▶ [PROMPT] This exercise needs all of the entries set down again, exactly as they read.

Stored data entries:
========================================================================
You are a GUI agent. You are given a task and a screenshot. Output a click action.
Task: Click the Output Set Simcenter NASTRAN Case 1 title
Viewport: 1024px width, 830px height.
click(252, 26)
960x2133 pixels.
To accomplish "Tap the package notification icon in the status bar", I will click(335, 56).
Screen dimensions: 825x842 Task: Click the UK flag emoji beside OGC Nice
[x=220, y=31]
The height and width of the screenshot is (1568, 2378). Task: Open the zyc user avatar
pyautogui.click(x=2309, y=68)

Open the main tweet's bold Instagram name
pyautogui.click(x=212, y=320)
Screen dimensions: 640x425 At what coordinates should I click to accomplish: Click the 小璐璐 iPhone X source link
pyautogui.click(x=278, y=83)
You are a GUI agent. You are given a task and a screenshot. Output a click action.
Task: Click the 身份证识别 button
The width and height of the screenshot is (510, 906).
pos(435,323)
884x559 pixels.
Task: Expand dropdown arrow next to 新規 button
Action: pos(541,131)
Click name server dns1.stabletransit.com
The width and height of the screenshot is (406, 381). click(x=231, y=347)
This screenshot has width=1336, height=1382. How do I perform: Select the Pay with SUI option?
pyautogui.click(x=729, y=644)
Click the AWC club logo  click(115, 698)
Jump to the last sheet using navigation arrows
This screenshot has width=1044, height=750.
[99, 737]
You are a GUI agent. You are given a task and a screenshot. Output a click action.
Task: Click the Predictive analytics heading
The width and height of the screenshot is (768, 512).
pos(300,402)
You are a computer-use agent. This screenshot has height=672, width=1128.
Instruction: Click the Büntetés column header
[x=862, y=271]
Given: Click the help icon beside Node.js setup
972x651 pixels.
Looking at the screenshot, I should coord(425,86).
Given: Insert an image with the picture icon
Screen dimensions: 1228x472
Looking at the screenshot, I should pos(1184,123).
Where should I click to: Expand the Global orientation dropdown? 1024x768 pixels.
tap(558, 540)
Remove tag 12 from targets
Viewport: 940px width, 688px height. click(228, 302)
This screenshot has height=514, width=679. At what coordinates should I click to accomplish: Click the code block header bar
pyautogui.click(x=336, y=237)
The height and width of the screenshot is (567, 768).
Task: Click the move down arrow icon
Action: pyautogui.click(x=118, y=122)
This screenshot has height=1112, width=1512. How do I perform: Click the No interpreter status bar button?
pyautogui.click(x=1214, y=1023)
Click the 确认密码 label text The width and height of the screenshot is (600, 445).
========================================================================
▶ [RESPONSE AREA]
You are a GUI agent. You are given a task and a screenshot. Output a click action.
Task: Click the Output Set Simcenter NASTRAN Case 1 title
Viewport: 1024px width, 830px height.
click(252, 26)
960x2133 pixels.
To accomplish "Tap the package notification icon in the status bar", I will click(335, 56).
Screen dimensions: 825x842 Task: Click the UK flag emoji beside OGC Nice
[x=220, y=31]
The height and width of the screenshot is (1568, 2378). Task: Open the zyc user avatar
pyautogui.click(x=2309, y=68)

Open the main tweet's bold Instagram name
pyautogui.click(x=212, y=320)
Screen dimensions: 640x425 At what coordinates should I click to accomplish: Click the 小璐璐 iPhone X source link
pyautogui.click(x=278, y=83)
You are a GUI agent. You are given a task and a screenshot. Output a click action.
Task: Click the 身份证识别 button
The width and height of the screenshot is (510, 906).
pos(435,323)
884x559 pixels.
Task: Expand dropdown arrow next to 新規 button
Action: pos(541,131)
Click name server dns1.stabletransit.com
The width and height of the screenshot is (406, 381). click(x=231, y=347)
This screenshot has width=1336, height=1382. How do I perform: Select the Pay with SUI option?
pyautogui.click(x=729, y=644)
Click the AWC club logo  click(115, 698)
Jump to the last sheet using navigation arrows
This screenshot has width=1044, height=750.
[99, 737]
You are a GUI agent. You are given a task and a screenshot. Output a click action.
Task: Click the Predictive analytics heading
The width and height of the screenshot is (768, 512).
pos(300,402)
You are a computer-use agent. This screenshot has height=672, width=1128.
Instruction: Click the Büntetés column header
[x=862, y=271]
Given: Click the help icon beside Node.js setup
972x651 pixels.
Looking at the screenshot, I should coord(425,86).
Given: Insert an image with the picture icon
Screen dimensions: 1228x472
Looking at the screenshot, I should pos(1184,123).
Where should I click to: Expand the Global orientation dropdown? 1024x768 pixels.
tap(558, 540)
Remove tag 12 from targets
Viewport: 940px width, 688px height. click(228, 302)
This screenshot has height=514, width=679. At what coordinates should I click to accomplish: Click the code block header bar
pyautogui.click(x=336, y=237)
The height and width of the screenshot is (567, 768).
Task: Click the move down arrow icon
Action: pyautogui.click(x=118, y=122)
This screenshot has height=1112, width=1512. How do I perform: Click the No interpreter status bar button?
pyautogui.click(x=1214, y=1023)
Click the 确认密码 label text The width and height of the screenshot is (600, 445).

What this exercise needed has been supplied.